Jolene sighed as Jane struggled to cover her snickers with her hand. “Tess.”

I held my hands, defenseless. “No, I said someone.”

“Don’t you think you’ve taken this prank thang a little too far?” she asked. “I mean, some of these tricks are sort of stupid and juvenile, not to mention sort of mean.”

I dashed toward the door. “This was really the least stupid or juvenile idea I had. You should have seen what I had planned with a can of Sterno and a jar of pineapple jelly.”

Jolene slapped her palm over her face as I opened the door. Over the tinkle of the little cowbell above the door frame, I heard Jane say, “I really like her.”

After driving across town in record time, I dashed into the house just as Sam opened the microwave. The house was still standing, which was a good sign. Sam was in the kitchen, apparently uninjured, also a good sign. What was not good was that he was making his dinner, tossing a warmed bag back and forth between his hands to settle the red cells.

“Look, I’ve had a bad night at work, and I really don’t want to deal with you right now.” He sighed, his shoulders sagging underneath his faded John Deere T-shirt.

Stalled midwarning, I raised an eyebrow. Work? Since when did Sam work? And where? Was that where he was all those nights when the construction noises didn’t start until the wee hours? I thought he was slow-playing me, depriving me of sleep with the anticipation of torture. Had he been out on a job? This new perspective changed the way I’d looked at a lot of the stunts I’d chalked up to Sam’s mean temper. Maybe he was leaving the chores around the house half-finished because he didn’t have the time he needed, not because he wanted to the leave the house unlivable. Then again, that didn’t explain the Saran Wrap. Or the stove.

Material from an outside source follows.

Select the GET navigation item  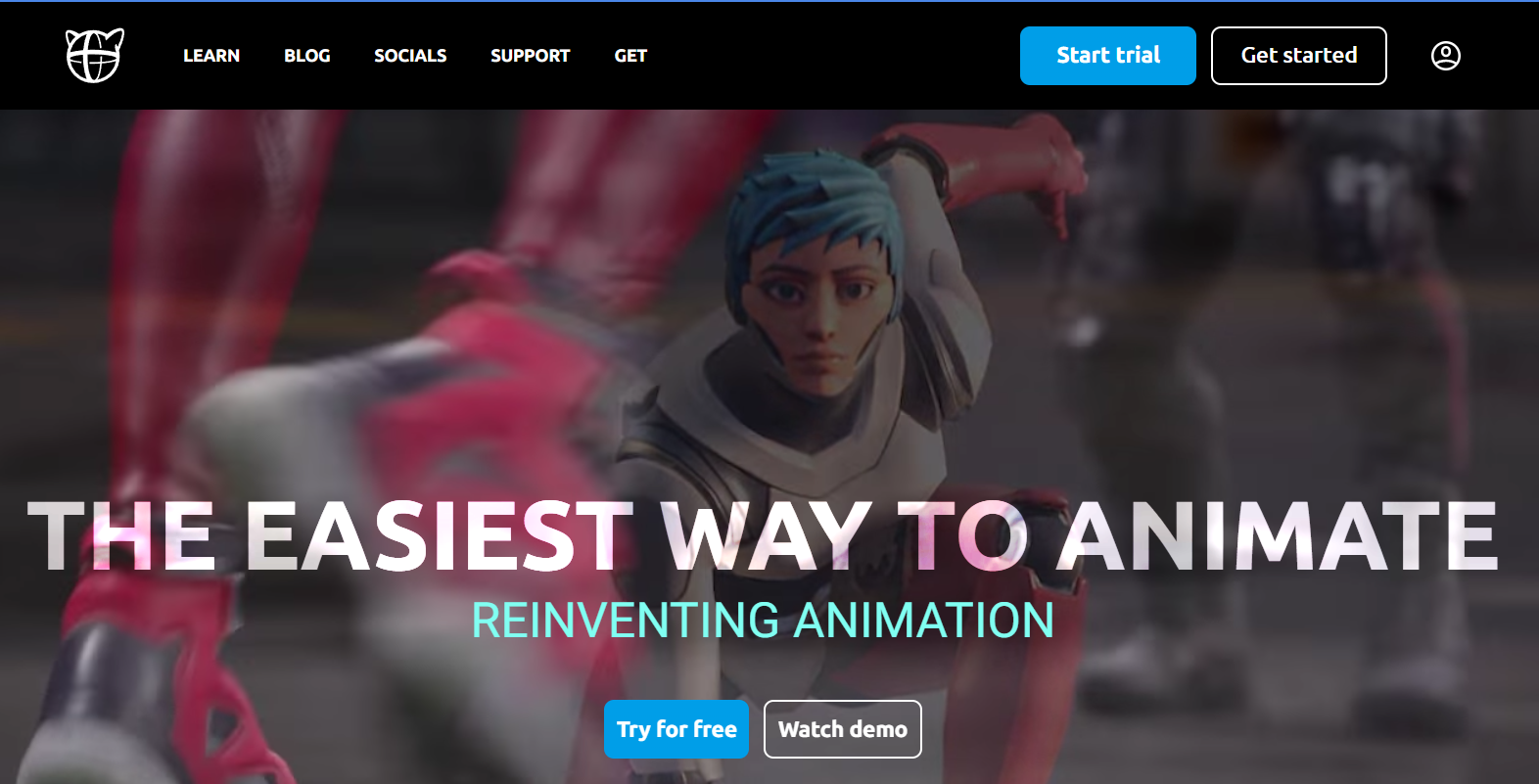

“Sam, you really don’t want to do that,” I cautioned as he reached toward the cabinet where we kept the coffee mugs. In my haste, I bumped into a saucepan I’d set on the stove. The handle came away in my hands, and the metal bowl clattered to the floor. I gasped in horror as the pieces of my dismantled darling came clattering to a standstill. I shot him a murderous look. He smirked at me, his dark eyes twinkling. I jerked open the drawer where I kept my pots and pans. Everything I touched came apart in my hands. Somehow Sam had managed to remove the rivets from my pans.